* _SOURCE DOCUMENT_
───
Capacity, Collaboration and Capital: AU-IBAR Showcases Digital One Health Innovation for Future-Ready Veterinary Services
Paris, France, 19 May 2026 — AU-IBAR continued its engagement on key animal health issues at the 93rd General Session of the World Organisation for Animal Health, with today’s focus zeroing in on digital and institutional capacity as critical foundations for stronger animal health and One Health coordination.
A key engagement took place at the capacity-building kiosk titled “Capacity, Collaboration and Capital: Veterinary Services for the Future by Leveraging 20 Years of Performance of Veterinary Services Insights.” Represented by Dr Mary Mbole-Kariuki, AU-IBAR used the platform to showcase the African Union Digital One Health Platform, a continental tool designed to transform One Health data into intelligence for coordinated prevention, preparedness and response to health threats.
───
* _TASK DIRECTIONS_
Continue the report on AU-IBAR's showcase of the African Union Digital One Health Platform at the 93rd General Session of the World Organisation for Animal Health, starting after its final sentence.
───
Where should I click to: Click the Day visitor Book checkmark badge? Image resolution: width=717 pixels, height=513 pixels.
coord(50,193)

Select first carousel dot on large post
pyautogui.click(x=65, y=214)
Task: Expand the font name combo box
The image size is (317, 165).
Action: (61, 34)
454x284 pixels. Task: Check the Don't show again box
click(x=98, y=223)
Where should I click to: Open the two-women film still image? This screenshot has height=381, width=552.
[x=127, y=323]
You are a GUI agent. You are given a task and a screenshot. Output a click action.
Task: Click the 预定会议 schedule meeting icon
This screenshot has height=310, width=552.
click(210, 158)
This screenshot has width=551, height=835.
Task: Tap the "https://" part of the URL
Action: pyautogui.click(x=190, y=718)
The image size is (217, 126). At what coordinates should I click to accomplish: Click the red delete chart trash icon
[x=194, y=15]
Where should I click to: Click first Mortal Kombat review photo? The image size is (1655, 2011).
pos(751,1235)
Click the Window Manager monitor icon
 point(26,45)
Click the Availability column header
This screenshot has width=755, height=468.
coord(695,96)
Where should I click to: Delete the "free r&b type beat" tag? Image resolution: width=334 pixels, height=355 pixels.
───
* _EXPECTED ANSWER_
The AU Digital One Health Platform is strongly aligned with the kiosk theme, as it demonstrates how capacity, collaboration, and capital can translate into practical systems that strengthen Veterinary Services. Through its digital learning, data-sharing, and decision-support functions, the platform supports institutional capacity, promotes collaboration across the animal, human, and environmental health sectors, and generates evidence to guide planning, investment, and resource allocation.
The platform is being advanced under the African Union One Health Data Alliance Africa initiative, with support from the German Federal Ministry for Economic Cooperation and Development and technical cooperation through GIZ.
The kiosk drew on two decades of lessons from the Performance of Veterinary Services Pathway, focusing on how stronger Veterinary Services depend on sound governance, effective legislation, sustainable financing, continuous training and improved service delivery. The discussion reinforced that future-ready Veterinary Services require stronger institutions, cross-sector collaboration and strategic investment.
AU-IBAR’s participation demonstrated how digital One Health systems can support Member States in strengthening preparedness, responding to transboundary animal diseases and zoonotic threats, and improving coordination across sectors.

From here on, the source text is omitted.